Но, разумеется, двухлетний ребенок, трепетавший на руках своего отца, ничего еще не знал ни о времени, ни о смерти, и боялся я этих часов безотчетно. Особенно же пугало меня то заикание и поперхивание, чем часы предвещали, что они собираются пробить час или половину. Я в ужасе вскрикивал и зарывался глубже в подушечку и в халат папы. И вот, одновременно с отчетливым громким боем наших часов, откуда-то через пол доносилась странная полуночная музыка. Это било - одни вместе, другие вразбивку - великое множество часов, висевших и стоявших в часовом магазине Сираха, жившего в нижнем этаже нашего дома. Когда же постепенно всё это чужое и страшное смолкало, то слышалось тихое напевание папочки, в котором единственно понятным мне был припев "баю-бай, баю-бай", означавший, что мне нужно спать.

Другие страхи возбуждали во мне портреты на стенах и "темная комната". Ночью я портретов разглядывать не мог, но я знал, что они тут и что особенно один из них продолжает зорко следить за мной глазами. Еще вечером, когда являлась нянька, чтобы унести меня в детскую, портрет уставлялся на меня особенно пристально, его взор упорно всюду следовал за мной... Что же касается "темной комнаты", то таковой назывался чулан, в который вела скрытая в обоях зала дверка.
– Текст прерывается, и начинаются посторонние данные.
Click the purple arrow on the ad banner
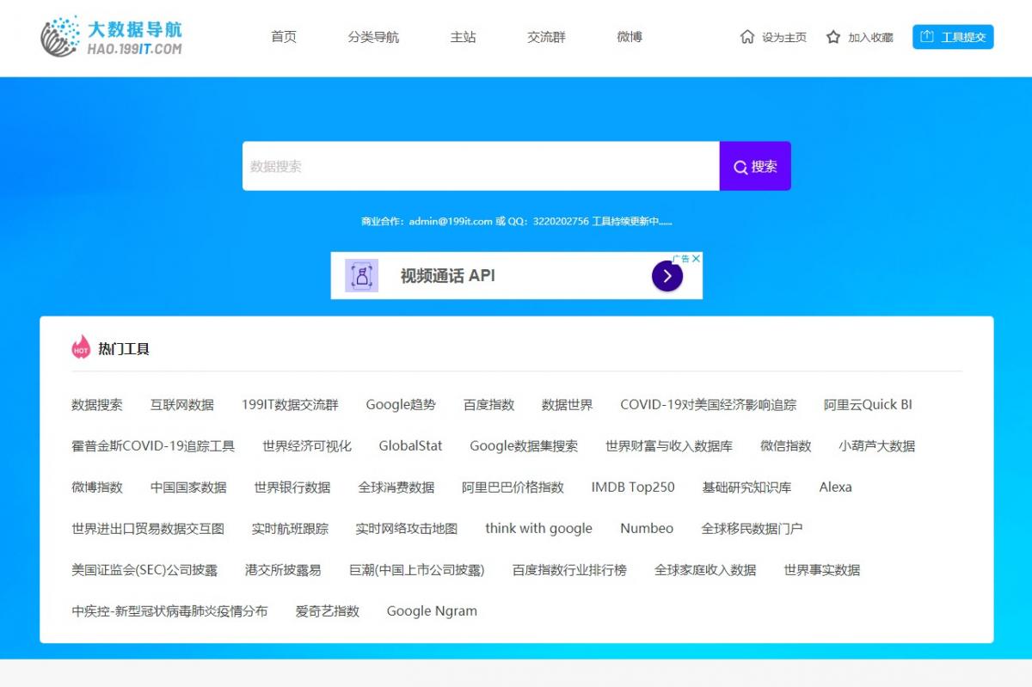This screenshot has height=687, width=1032. pos(667,276)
В этом чулане хранился всякий хлам и, между прочим, в особом чемодане маскарадные маски - одни миловидные, другие чудовищные. Все эти личины, с дырками вместо глаз, несомненно, оживали тогда, когда их не было видно. Иногда мне положительно чудилось, что я из залы слышу их шопоты, смех, взвизгиванья... На той же белой стене, в которой была проделана потайная дверка в "темную комнату", у нас неизменно производились сеансы "волшебного фонаря", и как-то раз, тогда именно, когда на стене появилась картина, изображавшая траурное шествие с гробом какой-то принцессы, дверь в темную комнату сама собой бесшумно отворилась и вместо красавицы и несших ее рыцарей зазияла черная дыра... Как было не бояться, как было не видеть во сне кошмары про "черную комнату"? Особенно мне запомнился один тогдашний сон - будто среди дня я иду по зале и вдруг дверка в чулан отворяется и там, на темном фоне, откуда-то сбоку спускается закутанное в белый саван "приведение".